44. De manière similaire, la Cour EDH a constaté une violation de la CEDH dans l’affaire Penev c. Bulgarie (32). La Cour EDH y a souligné que la personne poursuivie ne pouvait pas savoir que la juridiction pourrait rendre un verdict fondé sur une nouvelle qualification juridique, que les éléments constitutifs de l’ancienne et de la nouvelle infraction étaient différents et que les éléments de la nouvelle infraction n’avaient jamais été débattus au cours de la procédure, puisque ce n’est qu’à travers le jugement de la juridiction que la personne poursuivie avait pris connaissance de la nouvelle qualification juridique. La Cour EDH a également rejeté les arguments selon lesquels la qualification juridique de l’infraction importait peu, dès lors que la condamnation alternative était fondée sur les mêmes faits, et a rappelé que la CEDH exige que la personne poursuivie soit informée en détail non seulement des faits qui lui sont reprochés, mais également de la qualification juridique qui leur a été donnée.
45. L’affaire D.M.T. et D.K.I. c. Bulgarie (33) semble être la plus similaire à la présente affaire, car elle concernait la requalification de l’infraction pénale de corruption en celle d’escroquerie. La Cour EDH a conclu à une violation de la CEDH, car à aucun moment de la procédure la personne poursuivie n’avait été avisée du changement de qualification ; ce n’est que par le jugement de la juridiction qu’elle avait pris connaissance des nouveaux chefs d’accusation retenus contre elle.
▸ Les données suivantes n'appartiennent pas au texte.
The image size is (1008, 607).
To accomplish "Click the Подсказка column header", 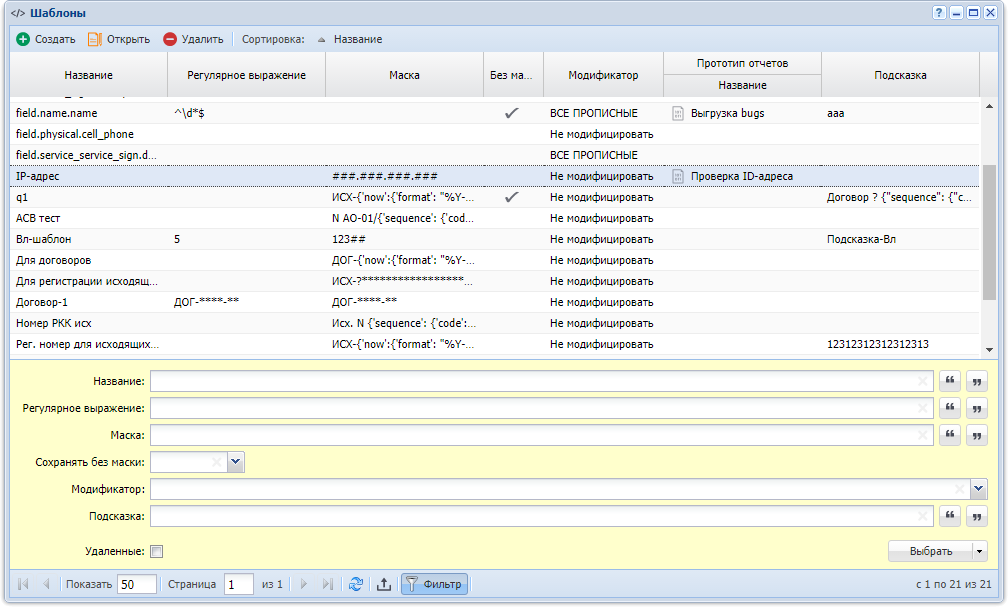I will [900, 75].
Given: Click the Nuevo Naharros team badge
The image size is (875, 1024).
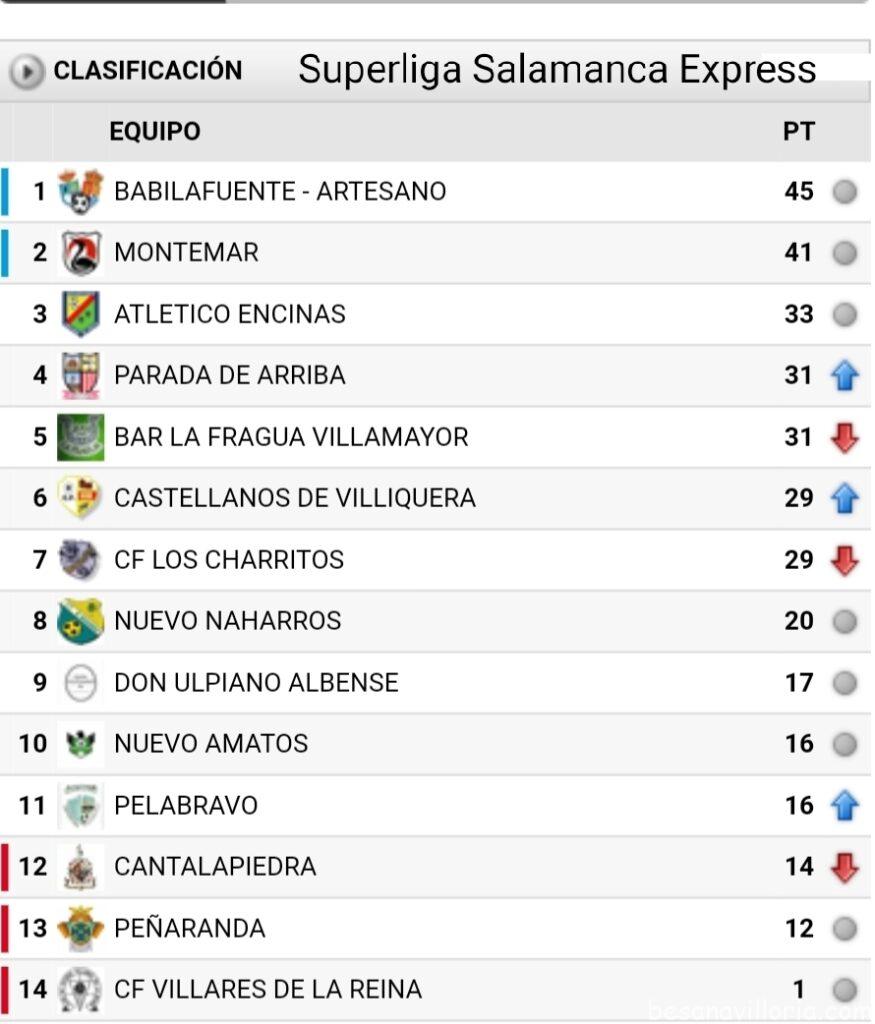Looking at the screenshot, I should (80, 621).
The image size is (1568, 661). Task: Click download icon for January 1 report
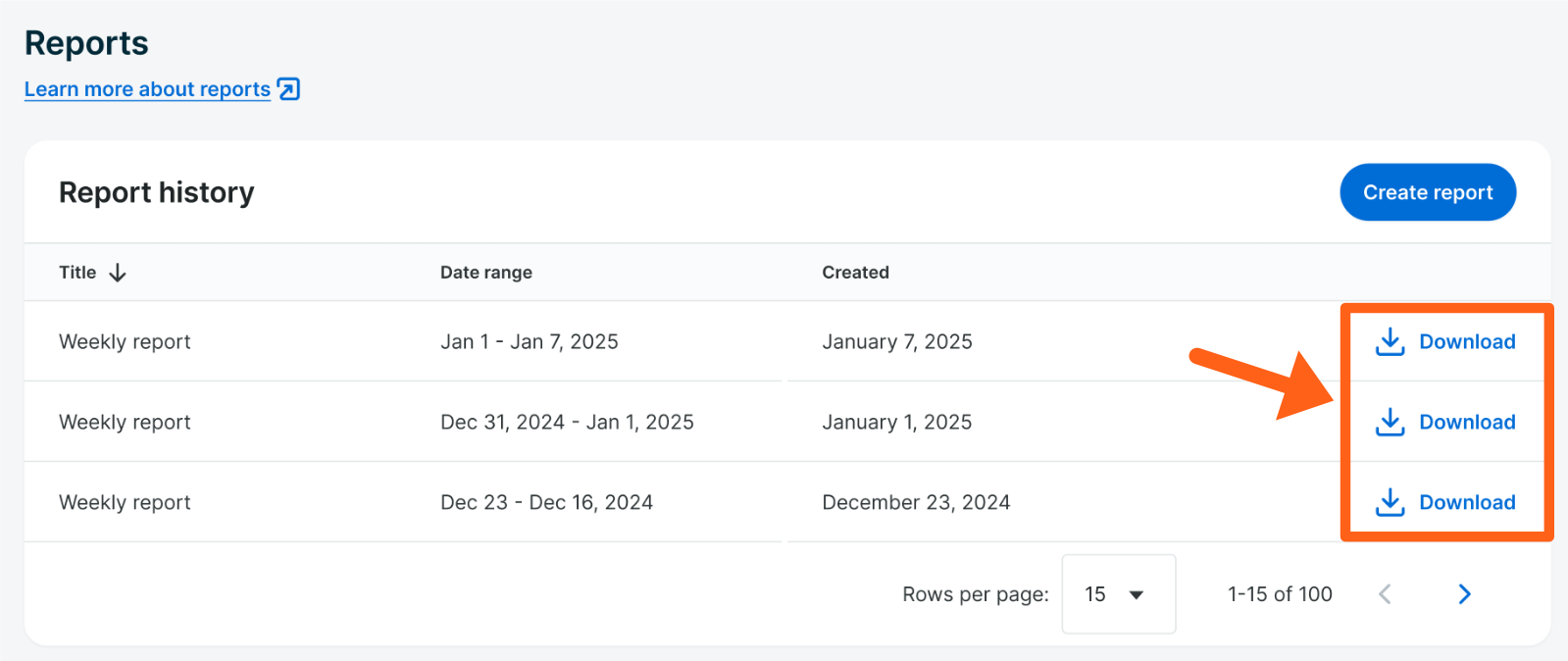click(x=1390, y=422)
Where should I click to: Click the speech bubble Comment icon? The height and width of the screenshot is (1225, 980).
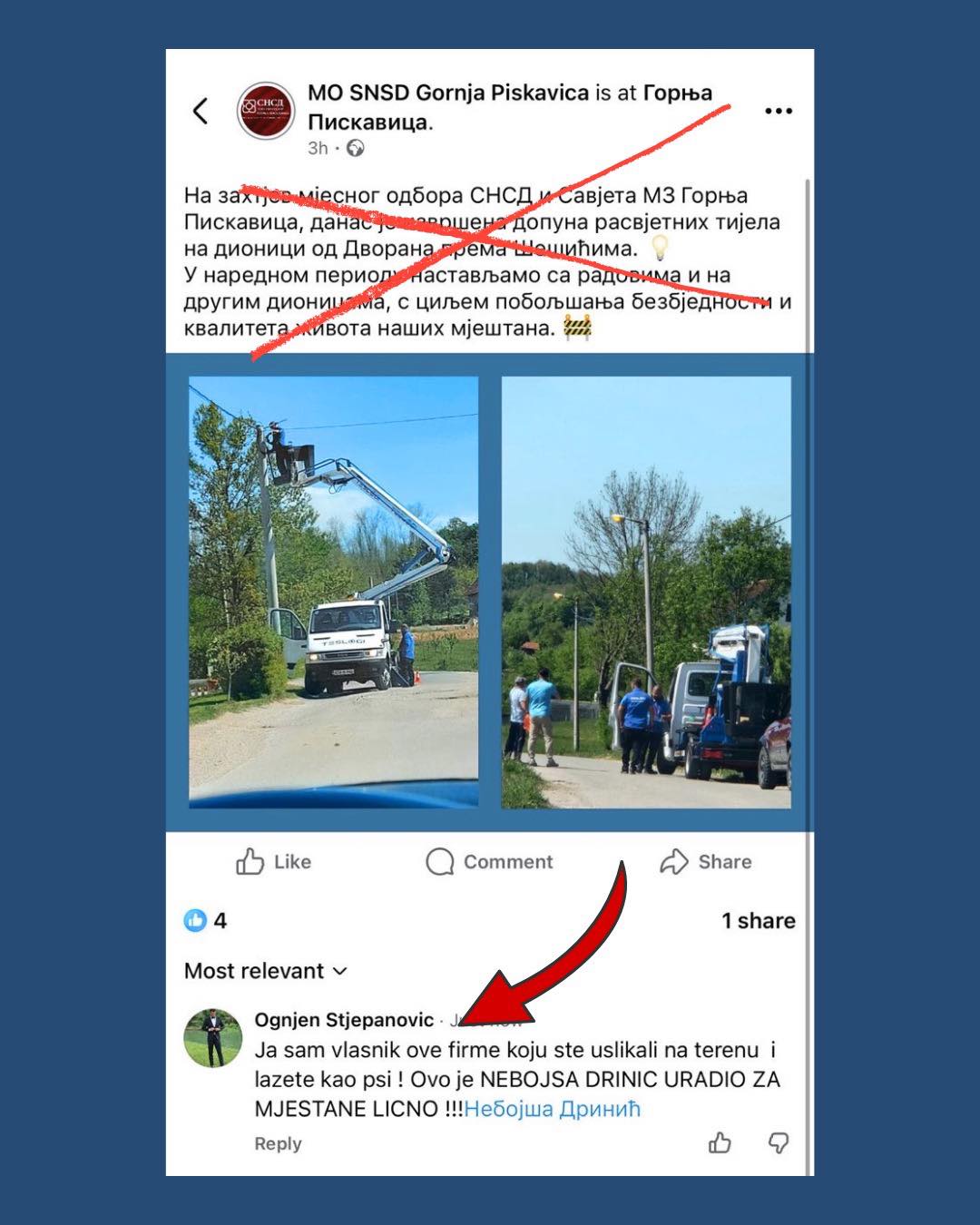coord(440,861)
Selon la Cour EDH, la personne poursuivie ne pouvait pas anticiper une telle requalification, étant donné que les éléments des deux infractions étaient différents, et il était donc plausible de soutenir que la défense aurait été différente.
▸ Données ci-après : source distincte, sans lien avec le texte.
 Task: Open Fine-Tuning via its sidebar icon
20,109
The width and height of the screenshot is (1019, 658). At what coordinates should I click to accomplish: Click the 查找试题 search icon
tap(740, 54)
46. Il me semble important de relever que, dans les affaires précitées, il existait des différences dans les éléments constitutifs devant être prouvés, respectivement, pour les infractions initiales et requalifiées.
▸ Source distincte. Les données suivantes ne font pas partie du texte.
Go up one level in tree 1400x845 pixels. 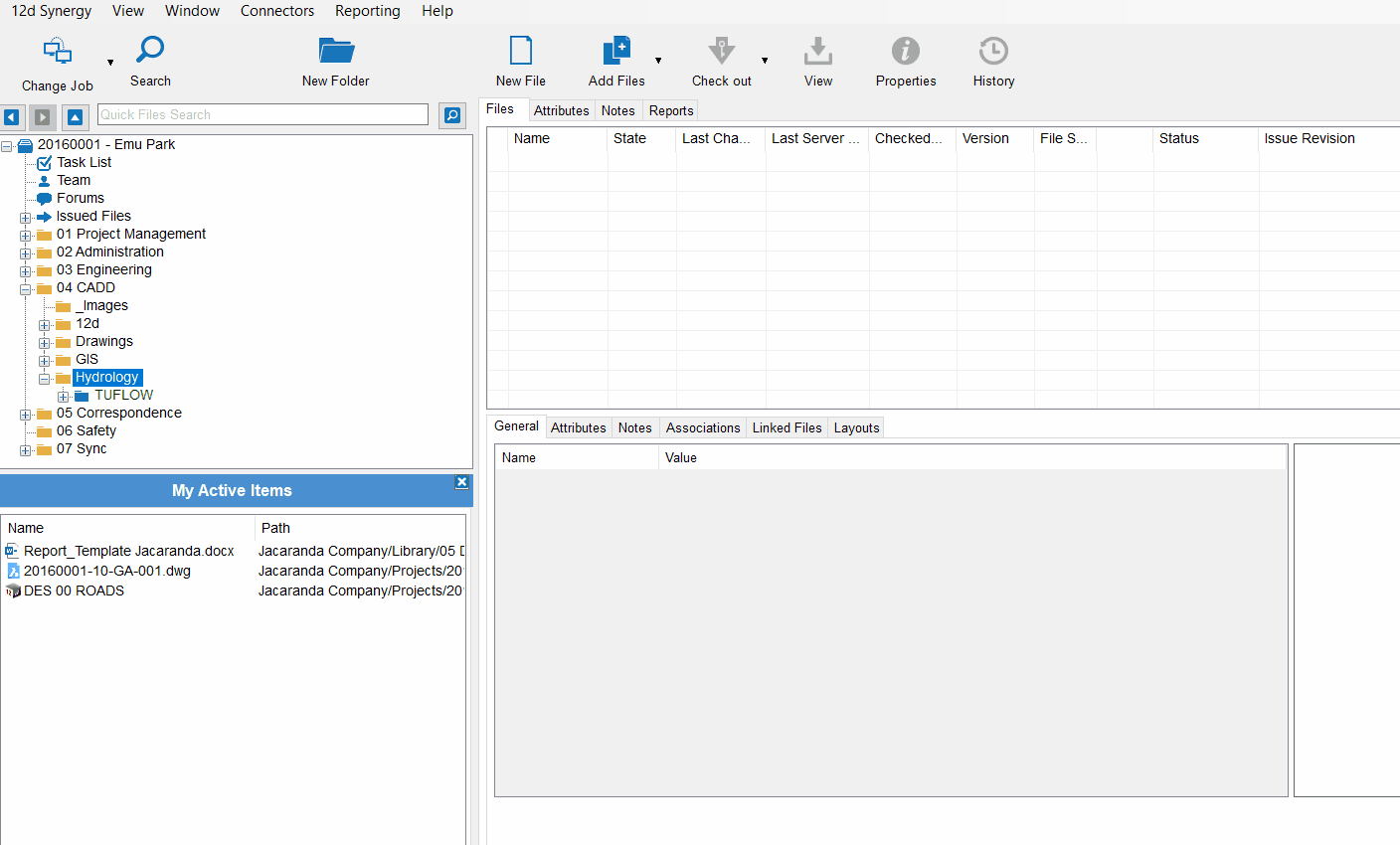click(x=75, y=117)
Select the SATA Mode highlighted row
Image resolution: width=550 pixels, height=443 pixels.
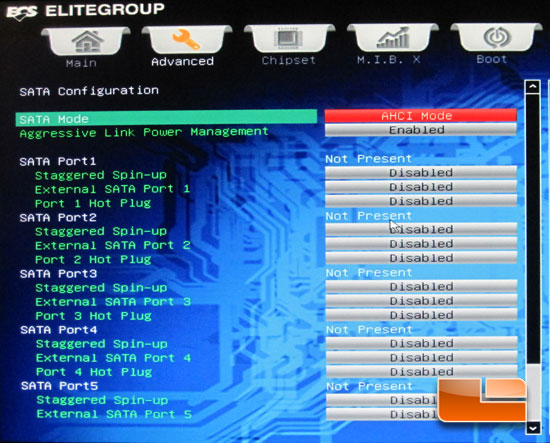[x=166, y=118]
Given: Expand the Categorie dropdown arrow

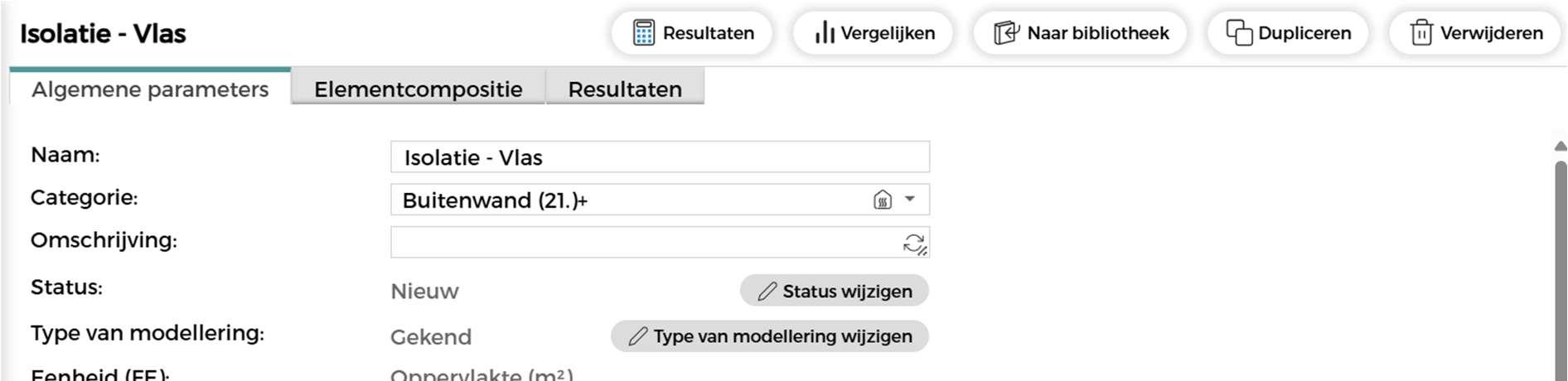Looking at the screenshot, I should tap(910, 200).
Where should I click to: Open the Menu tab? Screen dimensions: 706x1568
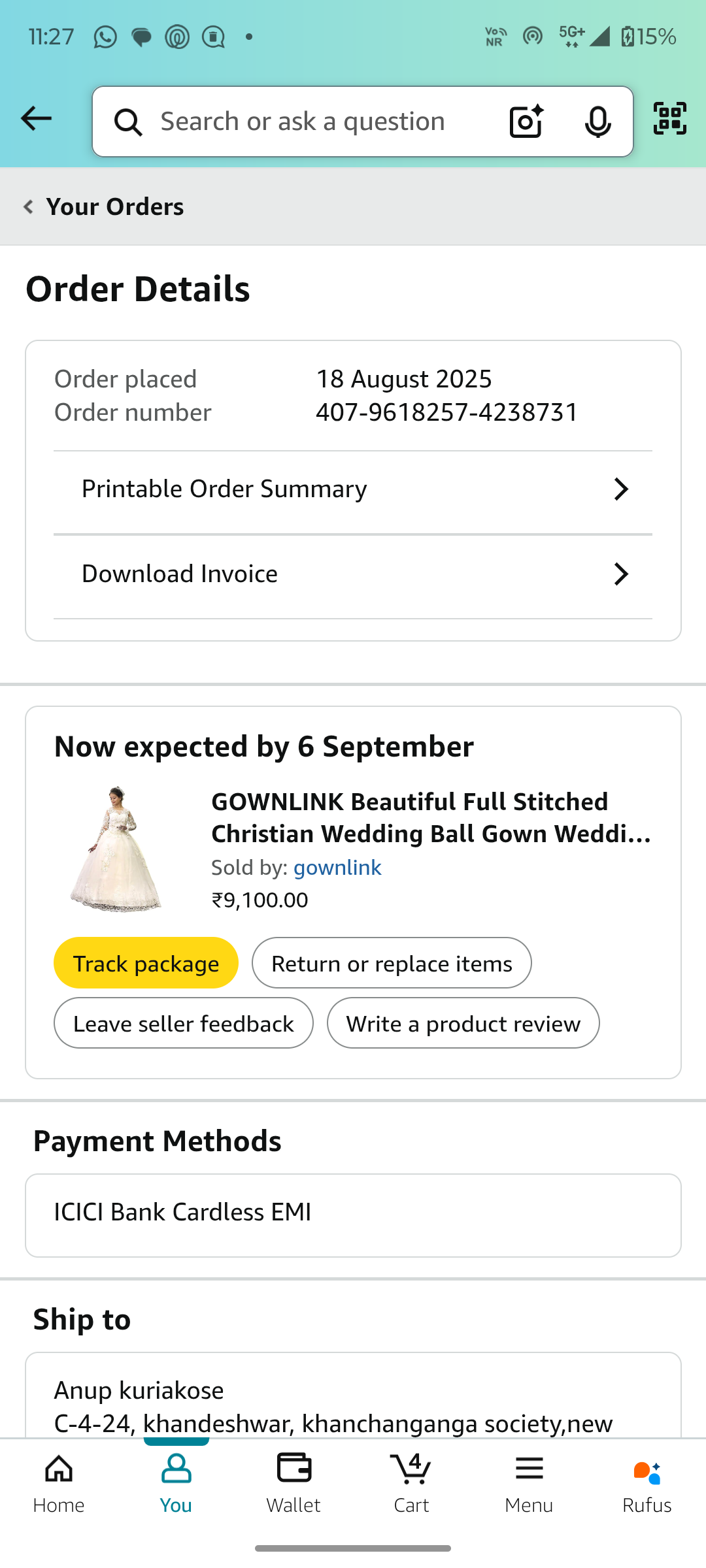529,1483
47. En revanche, la Cour EDH n’a constaté aucune violation de la CEDH dans des situations où la personne poursuivie a eu la possibilité de réagir à la nouvelle qualification juridique de l’infraction pénale (34). Tel est le cas, par exemple, lorsque la personne poursuivie a été informée, au cours de l’examen de l’affaire par la juridiction compétente, de la possibilité d’une modification des accusations et a eu la possibilité de faire valoir des arguments à l’encontre des nouvelles accusations avant que le verdict ne soit rendu (35). Cette situation diffère toutefois de celle de la présente affaire, dans laquelle la personne poursuivie n’aura appris la requalification de l’infraction qu’après le prononcé du jugement.
48. Dans certains cas, la Cour EDH n’a constaté aucune violation de la CEDH lorsque la personne poursuivie a été considérée comme ayant connaissance des éléments de la nouvelle qualification juridique et a pu se défendre dans le cadre de la procédure contre l’infraction reprochée.
49. Dans l’affaire De Salvador Torres c. Espagne (36), la Cour EDH n’a constaté aucune violation du droit de la personne poursuivie au titre de l’article 6, paragraphe 3, sous a), de la CEDH, lorsque l’infraction reprochée était passée d’un détournement de fonds simple à celle d’un détournement de fonds ayant pour circonstance aggravante que la personne poursuivie avait profité du caractère public de sa fonction. Le caractère public de la fonction de la personne poursuivie était un élément intrinsèque à l’accusation initiale et était donc connu de la personne poursuivie dès le début de la procédure. La personne poursuivie avait donc eu la possibilité d’aborder cette question dans le cadre de la procédure.
50. De même, dans l’affaire Marilena-Carmen Popa c. Roumanie (37), la Cour EDH n’a constaté aucune violation de la CEDH dans un cas de figure où le juge avait modifié la qualification juridique de l’infraction d’actes de faux successifs en un acte de faux unique. La Cour EDH a estimé que l’acte de faux unique pour lequel la personne avait été condamnée était un élément inhérent à l’accusation initiale de faux successifs portée contre elle. Ainsi, cet élément était connu de la personne poursuivie dès le début de la procédure pénale et elle pouvait, tout au long de cette procédure, faire valoir son point de vue et présenter des observations et des éléments de preuve dans sa défense à l’égard de tout acte de faux dont elle était accusée. Dans ces conditions, la Cour EDH a estimé que la personne poursuivie devait avoir pleinement connaissance de la possibilité que les juridictions nationales la jugent coupable de l’infraction requalifiée.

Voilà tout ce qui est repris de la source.